There's Renee Brinkman, the long-time team secretary, running the ship from the team headquarters at Haymarket Park. Will Bolt, Jeff Christy and Curtis Ledbetter are still running around.
And Rob Childress, a Husker assistant coach from 1998-2002 and associate head coach from 2003-2005, is here, too.
While the names are the same, the times are different. Tuesday marked Childress' first day in his new role as director of player development for the Huskers.
"For me, my sole focus is the here and now, and being here with Will and Jeff and Lance (Harvell), and doing my best to help these guys in every facet I can," Childress said.
He won't have a hands-on coaching role with NU. But Childress, who spent the last 16 seasons as the head coach at Texas A&M, will still be in the middle of how Nebraska operates its program. There will be a role for him in on-campus recruiting, developing scouting reports, scheduling and all the other day-to-day responsibilities that come with trying to lift the Huskers back to the national stage.
To that end, Childress and Bolt have already discussed what Nebraska needs from an operational standpoint to help the program keep pace with the national powers.
For example, Childress for the time being, is sharing a desk with Brinkman. The Huskers need more office space to accommodate everyone. Bolt also expressed a desire to have off-the-field amenities such as the team's trainer and strength coach under one roof and having nutrition options available as well.
It probably wouldn't be on the scale of, say, the Hendricks Training Facility that houses NU's men's and women's basketball teams. But there's plenty of room not far from where Bolt and Childress stood Tuesday on the left field concourse to make those kinds of expansions.
"We've got everything we need here. I think it's just always, you're upgrading things continuously.

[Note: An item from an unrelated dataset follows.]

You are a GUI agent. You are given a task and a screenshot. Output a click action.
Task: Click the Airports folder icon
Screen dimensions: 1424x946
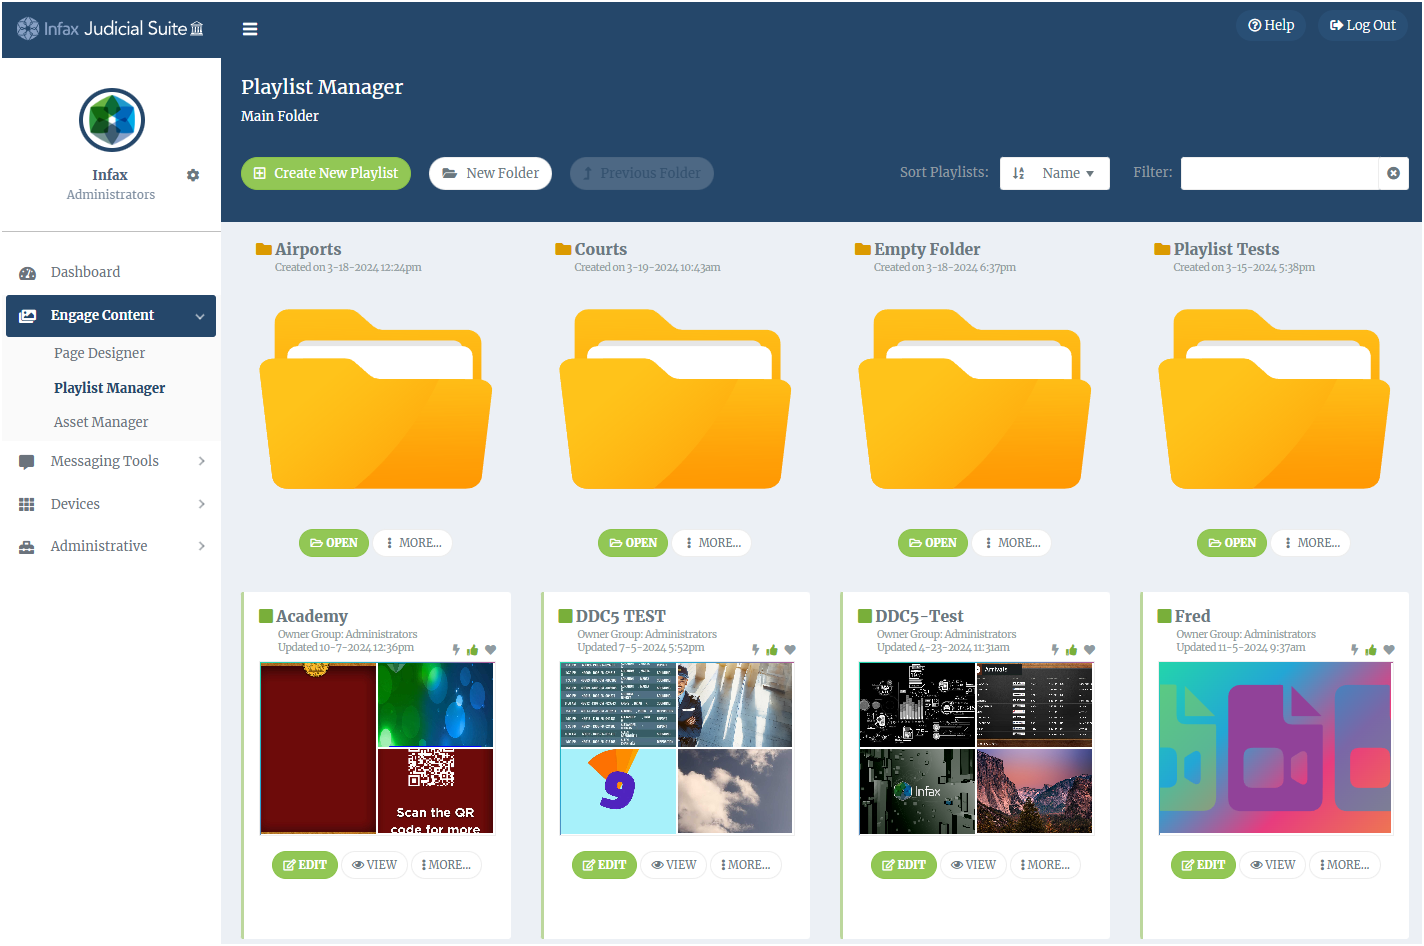tap(375, 400)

It's hard to believe it's been 20 years (since Haymarket opened)," Bolt said. "We've got plenty of space over here to do some things.
"I'm not a very good artist, but I've sketched a few things out after the season."

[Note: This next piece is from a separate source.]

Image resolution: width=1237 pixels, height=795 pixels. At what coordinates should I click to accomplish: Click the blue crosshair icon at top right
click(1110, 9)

Hallmark still undecided: Bolt said senior outfielder Jaxon Hallmark has yet to make a decision on whether he will turn professional or return for one more season with NU.

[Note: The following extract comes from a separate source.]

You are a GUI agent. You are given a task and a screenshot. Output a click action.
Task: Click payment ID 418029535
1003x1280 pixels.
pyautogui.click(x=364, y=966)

Hallmark, who locked down center field for the Huskers this season and led the team in batting average, home runs and steals, wasn't picked in last week's Major League Baseball Draft. The 22-year-old could still sign a free-agent deal and has until Aug. 1 to make that decision.
Hallmark has an extra year of eligibility thanks to the COVID-19 pandemic but also graduated this spring.
The other Huskers in similar situations, pitchers Max Schreiber and Trey Kissack, and catcher Gunner Hellstrom, will all move on from playing, Bolt said. Hellstrom could join Nebraska this fall as a student assistant, and possibly have that role in the spring as well.
Anderson an all-star: Infielder Max Anderson was was named a Cape Cod League all-star as a third baseman Tuesday.
The freshman infielder out of Millard West is hitting .313 with five doubles, a home run and seven RBIs in 15 games for the Bourne Braves.
Anderson has at least one hit in 12 of the 15 games he's played for Bourne, including seven multi-hit games. He started his summer with seven hits in his first four games after coming off a hamstring injury suffered in the Fayetteville Regional.
Anderson, the Big Ten freshman of the year, hit .332 with seven home runs in his debut college season.
Bourne is far and way the Cape's best team, with an 18-2-3 record. Of the 24 Cape players named all-stars, nine are on the Braves.